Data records
· · · · ·

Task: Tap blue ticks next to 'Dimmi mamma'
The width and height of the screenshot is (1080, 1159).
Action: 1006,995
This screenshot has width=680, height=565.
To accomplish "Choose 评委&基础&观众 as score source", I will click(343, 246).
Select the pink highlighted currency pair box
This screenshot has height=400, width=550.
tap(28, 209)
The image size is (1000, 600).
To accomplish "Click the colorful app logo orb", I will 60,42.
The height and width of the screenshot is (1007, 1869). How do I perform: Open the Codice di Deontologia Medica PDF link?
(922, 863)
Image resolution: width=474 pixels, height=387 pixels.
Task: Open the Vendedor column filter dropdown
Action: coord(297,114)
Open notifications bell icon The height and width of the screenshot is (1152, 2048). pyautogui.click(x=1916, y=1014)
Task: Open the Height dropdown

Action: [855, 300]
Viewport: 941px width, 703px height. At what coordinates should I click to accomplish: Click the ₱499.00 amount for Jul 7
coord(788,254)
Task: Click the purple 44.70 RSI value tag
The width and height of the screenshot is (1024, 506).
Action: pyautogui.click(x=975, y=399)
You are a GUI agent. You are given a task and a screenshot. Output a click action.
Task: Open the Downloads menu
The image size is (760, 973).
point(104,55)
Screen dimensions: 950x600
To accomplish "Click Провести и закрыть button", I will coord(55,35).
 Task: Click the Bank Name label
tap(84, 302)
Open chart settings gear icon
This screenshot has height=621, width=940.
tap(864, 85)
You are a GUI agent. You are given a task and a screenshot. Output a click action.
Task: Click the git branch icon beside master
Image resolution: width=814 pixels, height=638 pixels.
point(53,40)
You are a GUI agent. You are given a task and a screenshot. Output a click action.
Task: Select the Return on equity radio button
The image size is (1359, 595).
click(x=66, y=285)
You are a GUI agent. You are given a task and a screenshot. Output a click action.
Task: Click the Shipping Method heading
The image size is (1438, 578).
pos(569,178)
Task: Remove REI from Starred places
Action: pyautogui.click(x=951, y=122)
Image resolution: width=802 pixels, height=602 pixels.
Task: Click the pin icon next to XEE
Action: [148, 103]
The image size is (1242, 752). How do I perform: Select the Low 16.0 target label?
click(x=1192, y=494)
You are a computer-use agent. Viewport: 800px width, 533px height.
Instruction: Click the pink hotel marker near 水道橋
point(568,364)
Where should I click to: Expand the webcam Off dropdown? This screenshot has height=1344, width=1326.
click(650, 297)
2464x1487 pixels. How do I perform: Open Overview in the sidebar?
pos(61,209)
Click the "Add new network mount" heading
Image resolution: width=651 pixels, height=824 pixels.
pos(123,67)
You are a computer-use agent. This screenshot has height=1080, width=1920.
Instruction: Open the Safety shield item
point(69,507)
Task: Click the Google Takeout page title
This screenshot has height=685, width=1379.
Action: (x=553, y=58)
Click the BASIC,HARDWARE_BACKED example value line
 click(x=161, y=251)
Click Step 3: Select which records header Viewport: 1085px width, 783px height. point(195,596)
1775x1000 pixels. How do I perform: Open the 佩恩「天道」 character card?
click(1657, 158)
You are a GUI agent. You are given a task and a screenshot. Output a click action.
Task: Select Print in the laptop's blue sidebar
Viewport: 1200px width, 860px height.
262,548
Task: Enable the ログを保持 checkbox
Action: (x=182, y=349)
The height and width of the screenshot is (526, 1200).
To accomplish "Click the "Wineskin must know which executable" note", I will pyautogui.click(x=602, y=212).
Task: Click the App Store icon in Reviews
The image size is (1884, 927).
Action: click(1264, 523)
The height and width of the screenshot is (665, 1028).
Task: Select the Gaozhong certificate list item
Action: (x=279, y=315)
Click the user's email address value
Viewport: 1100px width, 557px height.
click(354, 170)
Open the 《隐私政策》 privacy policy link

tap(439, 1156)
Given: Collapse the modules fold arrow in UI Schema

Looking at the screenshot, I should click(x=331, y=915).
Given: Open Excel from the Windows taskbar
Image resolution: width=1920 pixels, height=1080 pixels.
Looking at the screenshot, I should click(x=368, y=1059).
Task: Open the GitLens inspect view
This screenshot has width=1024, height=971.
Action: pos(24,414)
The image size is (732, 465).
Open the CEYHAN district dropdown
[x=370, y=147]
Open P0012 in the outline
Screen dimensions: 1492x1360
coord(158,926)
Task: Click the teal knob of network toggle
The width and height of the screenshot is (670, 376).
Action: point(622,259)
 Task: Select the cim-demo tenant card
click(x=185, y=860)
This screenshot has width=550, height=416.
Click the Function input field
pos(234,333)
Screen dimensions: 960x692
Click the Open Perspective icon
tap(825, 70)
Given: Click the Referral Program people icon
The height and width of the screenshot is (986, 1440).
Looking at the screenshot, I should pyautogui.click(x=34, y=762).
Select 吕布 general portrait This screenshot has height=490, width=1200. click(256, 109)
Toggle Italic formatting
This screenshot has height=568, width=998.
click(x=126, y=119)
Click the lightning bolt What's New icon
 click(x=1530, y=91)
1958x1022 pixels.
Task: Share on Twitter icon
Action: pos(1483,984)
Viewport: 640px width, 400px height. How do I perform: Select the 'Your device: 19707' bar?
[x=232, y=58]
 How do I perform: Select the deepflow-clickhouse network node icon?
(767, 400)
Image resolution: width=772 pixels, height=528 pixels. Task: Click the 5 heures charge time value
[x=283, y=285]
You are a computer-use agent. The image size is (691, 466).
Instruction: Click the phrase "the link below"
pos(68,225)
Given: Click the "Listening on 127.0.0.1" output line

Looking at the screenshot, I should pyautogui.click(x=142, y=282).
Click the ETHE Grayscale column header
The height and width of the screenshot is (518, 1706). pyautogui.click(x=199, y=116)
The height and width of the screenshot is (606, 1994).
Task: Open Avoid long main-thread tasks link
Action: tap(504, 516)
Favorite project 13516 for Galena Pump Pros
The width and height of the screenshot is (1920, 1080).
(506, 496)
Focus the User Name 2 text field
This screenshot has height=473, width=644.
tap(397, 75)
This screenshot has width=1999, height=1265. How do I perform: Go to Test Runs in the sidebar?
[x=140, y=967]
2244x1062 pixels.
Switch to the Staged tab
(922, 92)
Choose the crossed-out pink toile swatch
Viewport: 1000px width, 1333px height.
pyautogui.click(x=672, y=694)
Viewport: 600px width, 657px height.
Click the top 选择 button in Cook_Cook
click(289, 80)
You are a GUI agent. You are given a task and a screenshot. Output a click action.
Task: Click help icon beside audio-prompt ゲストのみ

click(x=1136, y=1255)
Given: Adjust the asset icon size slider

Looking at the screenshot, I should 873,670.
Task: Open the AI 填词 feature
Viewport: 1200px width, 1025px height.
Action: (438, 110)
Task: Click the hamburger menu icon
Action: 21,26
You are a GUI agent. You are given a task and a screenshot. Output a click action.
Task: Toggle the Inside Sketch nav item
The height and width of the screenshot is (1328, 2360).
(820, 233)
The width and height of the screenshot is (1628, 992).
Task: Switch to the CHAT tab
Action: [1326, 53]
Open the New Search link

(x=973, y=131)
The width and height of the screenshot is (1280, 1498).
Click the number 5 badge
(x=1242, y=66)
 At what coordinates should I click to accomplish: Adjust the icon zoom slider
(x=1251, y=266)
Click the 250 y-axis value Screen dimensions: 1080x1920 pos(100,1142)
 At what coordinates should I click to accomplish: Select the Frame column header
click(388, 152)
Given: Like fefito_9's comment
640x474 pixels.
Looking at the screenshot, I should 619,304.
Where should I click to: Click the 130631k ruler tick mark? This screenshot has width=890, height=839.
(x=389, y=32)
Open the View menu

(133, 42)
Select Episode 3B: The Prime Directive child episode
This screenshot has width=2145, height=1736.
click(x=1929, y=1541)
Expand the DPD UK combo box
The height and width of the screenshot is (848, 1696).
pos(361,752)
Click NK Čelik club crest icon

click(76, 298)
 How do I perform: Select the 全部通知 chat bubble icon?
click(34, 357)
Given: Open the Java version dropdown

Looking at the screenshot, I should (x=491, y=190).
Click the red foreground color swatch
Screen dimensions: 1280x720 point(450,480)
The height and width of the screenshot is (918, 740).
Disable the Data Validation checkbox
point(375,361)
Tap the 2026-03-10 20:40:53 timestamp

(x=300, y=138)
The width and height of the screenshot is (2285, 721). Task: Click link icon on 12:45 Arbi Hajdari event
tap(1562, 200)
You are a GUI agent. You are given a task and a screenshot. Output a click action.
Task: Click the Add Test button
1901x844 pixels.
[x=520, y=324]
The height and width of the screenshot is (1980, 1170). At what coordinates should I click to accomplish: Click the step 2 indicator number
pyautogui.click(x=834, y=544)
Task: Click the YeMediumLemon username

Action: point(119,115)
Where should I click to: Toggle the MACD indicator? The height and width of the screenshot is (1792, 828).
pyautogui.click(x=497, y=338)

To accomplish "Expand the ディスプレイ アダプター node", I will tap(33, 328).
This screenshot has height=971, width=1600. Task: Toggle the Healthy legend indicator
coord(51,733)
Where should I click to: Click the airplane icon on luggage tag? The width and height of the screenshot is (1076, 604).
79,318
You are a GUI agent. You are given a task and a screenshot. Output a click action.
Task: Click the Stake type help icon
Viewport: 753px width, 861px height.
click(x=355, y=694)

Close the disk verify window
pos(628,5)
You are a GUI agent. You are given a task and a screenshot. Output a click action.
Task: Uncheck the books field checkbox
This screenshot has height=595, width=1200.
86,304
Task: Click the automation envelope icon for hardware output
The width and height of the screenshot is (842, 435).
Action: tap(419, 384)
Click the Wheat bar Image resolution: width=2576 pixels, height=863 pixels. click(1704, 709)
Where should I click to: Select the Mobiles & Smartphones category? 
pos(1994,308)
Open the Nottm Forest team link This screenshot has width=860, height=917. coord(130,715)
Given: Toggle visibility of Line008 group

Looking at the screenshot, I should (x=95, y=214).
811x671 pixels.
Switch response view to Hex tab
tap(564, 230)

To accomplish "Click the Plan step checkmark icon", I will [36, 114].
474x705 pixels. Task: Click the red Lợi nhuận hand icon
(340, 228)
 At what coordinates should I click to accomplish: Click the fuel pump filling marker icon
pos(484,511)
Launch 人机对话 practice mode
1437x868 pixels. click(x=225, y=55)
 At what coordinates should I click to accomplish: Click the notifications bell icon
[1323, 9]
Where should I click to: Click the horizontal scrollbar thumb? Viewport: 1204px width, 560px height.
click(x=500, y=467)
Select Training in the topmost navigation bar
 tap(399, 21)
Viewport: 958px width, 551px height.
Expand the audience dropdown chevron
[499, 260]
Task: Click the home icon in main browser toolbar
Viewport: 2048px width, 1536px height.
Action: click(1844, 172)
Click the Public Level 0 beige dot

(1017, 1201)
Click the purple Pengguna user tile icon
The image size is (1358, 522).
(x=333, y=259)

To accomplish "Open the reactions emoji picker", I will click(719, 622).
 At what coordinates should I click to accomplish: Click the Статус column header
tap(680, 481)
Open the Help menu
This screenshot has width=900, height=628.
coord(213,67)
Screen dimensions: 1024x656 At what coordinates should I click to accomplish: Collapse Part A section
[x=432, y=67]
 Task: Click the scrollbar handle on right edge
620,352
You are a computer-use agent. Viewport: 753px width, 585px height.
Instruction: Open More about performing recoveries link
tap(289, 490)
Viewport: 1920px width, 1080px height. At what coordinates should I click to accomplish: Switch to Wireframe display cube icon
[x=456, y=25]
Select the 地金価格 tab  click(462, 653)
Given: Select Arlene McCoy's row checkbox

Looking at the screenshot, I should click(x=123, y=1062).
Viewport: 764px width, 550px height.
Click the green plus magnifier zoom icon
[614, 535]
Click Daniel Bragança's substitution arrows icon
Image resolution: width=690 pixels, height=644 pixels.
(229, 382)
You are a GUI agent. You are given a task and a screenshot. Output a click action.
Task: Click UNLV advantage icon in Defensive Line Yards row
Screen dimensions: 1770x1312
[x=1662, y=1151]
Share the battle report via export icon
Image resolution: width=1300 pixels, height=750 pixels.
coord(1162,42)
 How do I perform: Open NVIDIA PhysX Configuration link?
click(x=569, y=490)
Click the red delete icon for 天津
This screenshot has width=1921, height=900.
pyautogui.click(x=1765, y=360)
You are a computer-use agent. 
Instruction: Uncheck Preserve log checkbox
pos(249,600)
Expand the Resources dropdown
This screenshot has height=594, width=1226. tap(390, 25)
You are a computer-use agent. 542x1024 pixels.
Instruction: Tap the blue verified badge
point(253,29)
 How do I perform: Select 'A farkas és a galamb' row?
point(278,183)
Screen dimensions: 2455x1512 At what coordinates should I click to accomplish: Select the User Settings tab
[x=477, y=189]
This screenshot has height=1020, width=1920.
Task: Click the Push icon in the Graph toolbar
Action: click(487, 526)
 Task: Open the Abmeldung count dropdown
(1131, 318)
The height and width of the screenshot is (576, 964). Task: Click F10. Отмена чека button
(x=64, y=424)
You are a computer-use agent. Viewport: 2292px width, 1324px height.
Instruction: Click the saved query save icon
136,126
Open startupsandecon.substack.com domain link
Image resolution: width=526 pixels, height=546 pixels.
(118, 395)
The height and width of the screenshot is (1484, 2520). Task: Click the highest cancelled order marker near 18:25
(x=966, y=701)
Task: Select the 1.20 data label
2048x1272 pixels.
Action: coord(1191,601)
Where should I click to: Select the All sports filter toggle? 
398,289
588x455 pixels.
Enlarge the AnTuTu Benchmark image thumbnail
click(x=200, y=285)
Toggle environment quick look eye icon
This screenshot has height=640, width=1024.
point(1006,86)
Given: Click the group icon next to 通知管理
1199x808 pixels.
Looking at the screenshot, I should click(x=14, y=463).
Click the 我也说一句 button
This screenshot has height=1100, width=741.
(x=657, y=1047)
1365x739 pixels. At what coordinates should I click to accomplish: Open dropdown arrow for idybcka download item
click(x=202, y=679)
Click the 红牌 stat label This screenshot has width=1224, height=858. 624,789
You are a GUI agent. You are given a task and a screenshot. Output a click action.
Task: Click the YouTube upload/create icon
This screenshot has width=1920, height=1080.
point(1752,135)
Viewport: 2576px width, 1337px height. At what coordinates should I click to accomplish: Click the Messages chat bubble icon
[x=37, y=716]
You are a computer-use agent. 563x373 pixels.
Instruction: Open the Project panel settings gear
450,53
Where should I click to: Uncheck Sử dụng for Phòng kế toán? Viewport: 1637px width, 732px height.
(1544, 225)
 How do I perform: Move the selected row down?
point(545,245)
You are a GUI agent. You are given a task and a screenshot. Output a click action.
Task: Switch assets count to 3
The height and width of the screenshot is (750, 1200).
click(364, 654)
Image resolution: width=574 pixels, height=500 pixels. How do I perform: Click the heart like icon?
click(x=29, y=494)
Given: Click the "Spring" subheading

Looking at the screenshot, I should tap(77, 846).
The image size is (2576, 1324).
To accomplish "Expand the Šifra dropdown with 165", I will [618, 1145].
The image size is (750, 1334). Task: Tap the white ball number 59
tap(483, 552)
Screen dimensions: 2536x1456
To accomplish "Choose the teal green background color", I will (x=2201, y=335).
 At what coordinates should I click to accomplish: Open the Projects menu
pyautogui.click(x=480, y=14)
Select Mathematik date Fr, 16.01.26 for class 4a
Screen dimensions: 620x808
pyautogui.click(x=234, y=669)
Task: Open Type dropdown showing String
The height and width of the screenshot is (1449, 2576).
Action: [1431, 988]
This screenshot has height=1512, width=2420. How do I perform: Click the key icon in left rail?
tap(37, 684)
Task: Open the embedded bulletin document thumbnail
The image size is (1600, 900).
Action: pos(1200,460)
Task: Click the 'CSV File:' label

· · · · ·

- **Written problem**:
Retype the rows from the line with "Expand the DPD UK combo box" to the line with "will tap(33, 328).", both included, exactly as they appear.

- **Worked answer**:
Expand the DPD UK combo box
The height and width of the screenshot is (848, 1696).
pos(361,752)
Click NK Čelik club crest icon

click(76, 298)
 How do I perform: Select the 全部通知 chat bubble icon?
click(34, 357)
Given: Open the Java version dropdown

Looking at the screenshot, I should (x=491, y=190).
Click the red foreground color swatch
Screen dimensions: 1280x720 point(450,480)
The height and width of the screenshot is (918, 740).
Disable the Data Validation checkbox
point(375,361)
Tap the 2026-03-10 20:40:53 timestamp

(x=300, y=138)
The width and height of the screenshot is (2285, 721). Task: Click link icon on 12:45 Arbi Hajdari event
tap(1562, 200)
You are a GUI agent. You are given a task and a screenshot. Output a click action.
Task: Click the Add Test button
1901x844 pixels.
[x=520, y=324]
The height and width of the screenshot is (1980, 1170). At what coordinates should I click to accomplish: Click the step 2 indicator number
pyautogui.click(x=834, y=544)
Task: Click the YeMediumLemon username

Action: point(119,115)
Where should I click to: Toggle the MACD indicator? The height and width of the screenshot is (1792, 828).
pyautogui.click(x=497, y=338)

To accomplish "Expand the ディスプレイ アダプター node", I will tap(33, 328).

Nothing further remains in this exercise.